Written exercise: In the account control agreement below, under the laws of which jurisdiction is Oriental Standard Human Resources Holdings Limited organized?

Reading text:
Account Control Agreement

This Account Control Agreement (this “Agreement”) dated [AGREEMENT DATE], is entered into by and among the following parties:

 

1.

Oriental Standard Human Resources Holdings Limited, an exempted limited liability company organized under the Laws of the Cayman Islands (the “Company”);

 

2.

[ACCOUNT COMPANY], a limited liability company organized under the Laws of [PLACE OF INCORPORATION] (the “Account Company”);

 

3.

[ACCOUNT COMPANY SHAREHOLDER], a [CITIZENSHIP] citizen with [his/her] [ID/passport] No. [                ] (the “Account Company Shareholder”);

Each of the parties listed above is referred to herein individually as a “Party” and collectively as the “ Parties”.

WHEREAS:

 

1.

The Account Company Shareholder holds 100% equity interests of the Account Company as of the date hereof.

 

2.

[The Company, the Account Company and other parties thereto entered into a series D preferred shares subscription agreement dated March 27, 2017 (the “Share Subscription Agreement”), pursuant to which, the Parties shall enter into this Agreement so that the Company could Control and manage the Account Company effectively.]

Now therefore, upon mutual discussion and negotiation, the Parties have reached the following agreement (the capitalized terms used but not defined herein shall have the meanings ascribed to them in the Share Subscription Agreement).

(Source records)
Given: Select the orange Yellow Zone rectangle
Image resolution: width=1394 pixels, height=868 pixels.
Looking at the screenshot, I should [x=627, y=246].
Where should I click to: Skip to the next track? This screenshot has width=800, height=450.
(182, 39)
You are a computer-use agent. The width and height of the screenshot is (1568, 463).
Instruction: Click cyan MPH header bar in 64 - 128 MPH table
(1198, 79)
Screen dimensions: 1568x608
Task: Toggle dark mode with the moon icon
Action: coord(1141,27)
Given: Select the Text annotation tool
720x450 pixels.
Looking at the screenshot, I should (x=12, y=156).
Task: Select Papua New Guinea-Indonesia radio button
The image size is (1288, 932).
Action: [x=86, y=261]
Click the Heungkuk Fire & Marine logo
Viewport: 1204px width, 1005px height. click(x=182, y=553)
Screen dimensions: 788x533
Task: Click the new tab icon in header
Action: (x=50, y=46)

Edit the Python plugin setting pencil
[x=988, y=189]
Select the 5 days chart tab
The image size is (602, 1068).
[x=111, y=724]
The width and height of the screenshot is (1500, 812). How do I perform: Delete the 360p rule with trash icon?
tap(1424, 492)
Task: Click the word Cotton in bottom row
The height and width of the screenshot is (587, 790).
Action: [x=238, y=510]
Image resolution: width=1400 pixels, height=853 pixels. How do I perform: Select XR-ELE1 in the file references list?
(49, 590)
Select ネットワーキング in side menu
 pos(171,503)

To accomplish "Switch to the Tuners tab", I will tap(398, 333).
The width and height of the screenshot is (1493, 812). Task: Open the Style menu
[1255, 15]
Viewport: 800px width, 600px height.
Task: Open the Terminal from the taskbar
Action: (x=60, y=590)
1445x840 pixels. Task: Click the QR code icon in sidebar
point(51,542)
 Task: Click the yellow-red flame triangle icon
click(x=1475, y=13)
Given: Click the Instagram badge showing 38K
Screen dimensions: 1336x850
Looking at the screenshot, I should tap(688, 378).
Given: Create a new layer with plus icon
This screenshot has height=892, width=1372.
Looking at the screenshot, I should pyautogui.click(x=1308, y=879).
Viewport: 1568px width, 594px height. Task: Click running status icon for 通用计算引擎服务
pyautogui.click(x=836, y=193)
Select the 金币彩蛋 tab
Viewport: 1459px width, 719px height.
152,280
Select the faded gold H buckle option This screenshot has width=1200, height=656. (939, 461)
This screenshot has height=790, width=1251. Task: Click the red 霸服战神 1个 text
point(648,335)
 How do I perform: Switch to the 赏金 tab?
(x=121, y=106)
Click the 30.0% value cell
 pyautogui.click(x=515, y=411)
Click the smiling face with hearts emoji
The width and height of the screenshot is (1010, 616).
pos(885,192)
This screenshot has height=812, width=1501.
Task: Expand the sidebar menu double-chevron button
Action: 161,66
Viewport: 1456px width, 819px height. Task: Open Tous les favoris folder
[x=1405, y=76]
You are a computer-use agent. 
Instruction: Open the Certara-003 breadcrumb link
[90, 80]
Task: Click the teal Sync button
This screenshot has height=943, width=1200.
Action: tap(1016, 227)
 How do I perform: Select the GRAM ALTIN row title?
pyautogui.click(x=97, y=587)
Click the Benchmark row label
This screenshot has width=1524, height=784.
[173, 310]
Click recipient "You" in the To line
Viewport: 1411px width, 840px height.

Exercise result: The Cayman Islands.